◆ **Stated exercise**:
Copy every line of the items below verbatim, keeping each character and line break unchanged.

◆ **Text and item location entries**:
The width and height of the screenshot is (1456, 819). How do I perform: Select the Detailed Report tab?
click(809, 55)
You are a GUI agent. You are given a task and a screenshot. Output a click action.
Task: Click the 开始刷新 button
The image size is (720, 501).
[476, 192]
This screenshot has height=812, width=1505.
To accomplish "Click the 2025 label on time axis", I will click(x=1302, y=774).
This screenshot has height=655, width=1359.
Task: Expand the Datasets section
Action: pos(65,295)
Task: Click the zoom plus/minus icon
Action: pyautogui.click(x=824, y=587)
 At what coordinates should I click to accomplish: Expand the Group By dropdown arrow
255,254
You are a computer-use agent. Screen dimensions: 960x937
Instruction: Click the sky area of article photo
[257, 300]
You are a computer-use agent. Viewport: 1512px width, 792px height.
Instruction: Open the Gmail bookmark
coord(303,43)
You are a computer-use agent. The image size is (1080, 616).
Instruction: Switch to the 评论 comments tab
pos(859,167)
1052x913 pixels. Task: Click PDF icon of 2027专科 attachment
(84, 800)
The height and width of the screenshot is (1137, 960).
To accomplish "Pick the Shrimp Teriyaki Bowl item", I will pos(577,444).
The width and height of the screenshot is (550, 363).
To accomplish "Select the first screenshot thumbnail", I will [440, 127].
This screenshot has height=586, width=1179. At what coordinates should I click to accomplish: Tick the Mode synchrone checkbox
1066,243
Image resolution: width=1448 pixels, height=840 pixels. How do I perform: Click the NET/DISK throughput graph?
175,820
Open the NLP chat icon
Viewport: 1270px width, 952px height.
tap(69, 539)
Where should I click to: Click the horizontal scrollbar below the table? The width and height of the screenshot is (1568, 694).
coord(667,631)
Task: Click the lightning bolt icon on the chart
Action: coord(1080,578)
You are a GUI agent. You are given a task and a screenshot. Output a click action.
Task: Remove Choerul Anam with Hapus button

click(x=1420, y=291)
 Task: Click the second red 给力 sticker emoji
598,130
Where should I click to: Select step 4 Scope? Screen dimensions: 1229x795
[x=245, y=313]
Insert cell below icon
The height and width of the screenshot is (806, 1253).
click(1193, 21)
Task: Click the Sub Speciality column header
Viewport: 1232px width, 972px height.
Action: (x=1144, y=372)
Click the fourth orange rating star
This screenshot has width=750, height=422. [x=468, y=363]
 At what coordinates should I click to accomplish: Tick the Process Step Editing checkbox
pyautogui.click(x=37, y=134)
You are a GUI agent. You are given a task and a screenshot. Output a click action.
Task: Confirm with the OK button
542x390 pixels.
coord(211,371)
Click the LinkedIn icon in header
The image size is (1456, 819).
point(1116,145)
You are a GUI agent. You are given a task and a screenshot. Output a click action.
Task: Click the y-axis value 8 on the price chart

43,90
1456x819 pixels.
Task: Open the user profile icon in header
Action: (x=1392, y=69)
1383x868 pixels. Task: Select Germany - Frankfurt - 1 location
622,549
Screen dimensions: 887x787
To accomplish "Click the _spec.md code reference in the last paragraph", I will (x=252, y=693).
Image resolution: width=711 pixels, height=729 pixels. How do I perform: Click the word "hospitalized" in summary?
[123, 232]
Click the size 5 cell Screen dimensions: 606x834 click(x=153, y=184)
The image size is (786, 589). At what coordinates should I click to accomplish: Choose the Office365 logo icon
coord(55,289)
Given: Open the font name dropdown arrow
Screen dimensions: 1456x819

◆ **Final answer**:
The width and height of the screenshot is (1456, 819). How do I perform: Select the Detailed Report tab?
click(809, 55)
You are a GUI agent. You are given a task and a screenshot. Output a click action.
Task: Click the 开始刷新 button
The image size is (720, 501).
[476, 192]
This screenshot has height=812, width=1505.
To accomplish "Click the 2025 label on time axis", I will click(x=1302, y=774).
This screenshot has height=655, width=1359.
Task: Expand the Datasets section
Action: pos(65,295)
Task: Click the zoom plus/minus icon
Action: pyautogui.click(x=824, y=587)
 At what coordinates should I click to accomplish: Expand the Group By dropdown arrow
255,254
You are a computer-use agent. Screen dimensions: 960x937
Instruction: Click the sky area of article photo
[257, 300]
You are a computer-use agent. Viewport: 1512px width, 792px height.
Instruction: Open the Gmail bookmark
coord(303,43)
You are a computer-use agent. The image size is (1080, 616).
Instruction: Switch to the 评论 comments tab
pos(859,167)
1052x913 pixels. Task: Click PDF icon of 2027专科 attachment
(84, 800)
The height and width of the screenshot is (1137, 960).
To accomplish "Pick the Shrimp Teriyaki Bowl item", I will pos(577,444).
The width and height of the screenshot is (550, 363).
To accomplish "Select the first screenshot thumbnail", I will [440, 127].
This screenshot has height=586, width=1179. At what coordinates should I click to accomplish: Tick the Mode synchrone checkbox
1066,243
Image resolution: width=1448 pixels, height=840 pixels. How do I perform: Click the NET/DISK throughput graph?
175,820
Open the NLP chat icon
Viewport: 1270px width, 952px height.
tap(69, 539)
Where should I click to: Click the horizontal scrollbar below the table? The width and height of the screenshot is (1568, 694).
coord(667,631)
Task: Click the lightning bolt icon on the chart
Action: coord(1080,578)
You are a GUI agent. You are given a task and a screenshot. Output a click action.
Task: Remove Choerul Anam with Hapus button

click(x=1420, y=291)
 Task: Click the second red 给力 sticker emoji
598,130
Where should I click to: Select step 4 Scope? Screen dimensions: 1229x795
[x=245, y=313]
Insert cell below icon
The height and width of the screenshot is (806, 1253).
click(1193, 21)
Task: Click the Sub Speciality column header
Viewport: 1232px width, 972px height.
Action: (x=1144, y=372)
Click the fourth orange rating star
This screenshot has width=750, height=422. [x=468, y=363]
 At what coordinates should I click to accomplish: Tick the Process Step Editing checkbox
pyautogui.click(x=37, y=134)
You are a GUI agent. You are given a task and a screenshot. Output a click action.
Task: Confirm with the OK button
542x390 pixels.
coord(211,371)
Click the LinkedIn icon in header
The image size is (1456, 819).
point(1116,145)
You are a GUI agent. You are given a task and a screenshot. Output a click action.
Task: Click the y-axis value 8 on the price chart

43,90
1456x819 pixels.
Task: Open the user profile icon in header
Action: (x=1392, y=69)
1383x868 pixels. Task: Select Germany - Frankfurt - 1 location
622,549
Screen dimensions: 887x787
To accomplish "Click the _spec.md code reference in the last paragraph", I will (x=252, y=693).
Image resolution: width=711 pixels, height=729 pixels. How do I perform: Click the word "hospitalized" in summary?
[123, 232]
Click the size 5 cell Screen dimensions: 606x834 click(x=153, y=184)
The image size is (786, 589). At what coordinates should I click to accomplish: Choose the Office365 logo icon
coord(55,289)
Given: Open the font name dropdown arrow
Screen dimensions: 1456x819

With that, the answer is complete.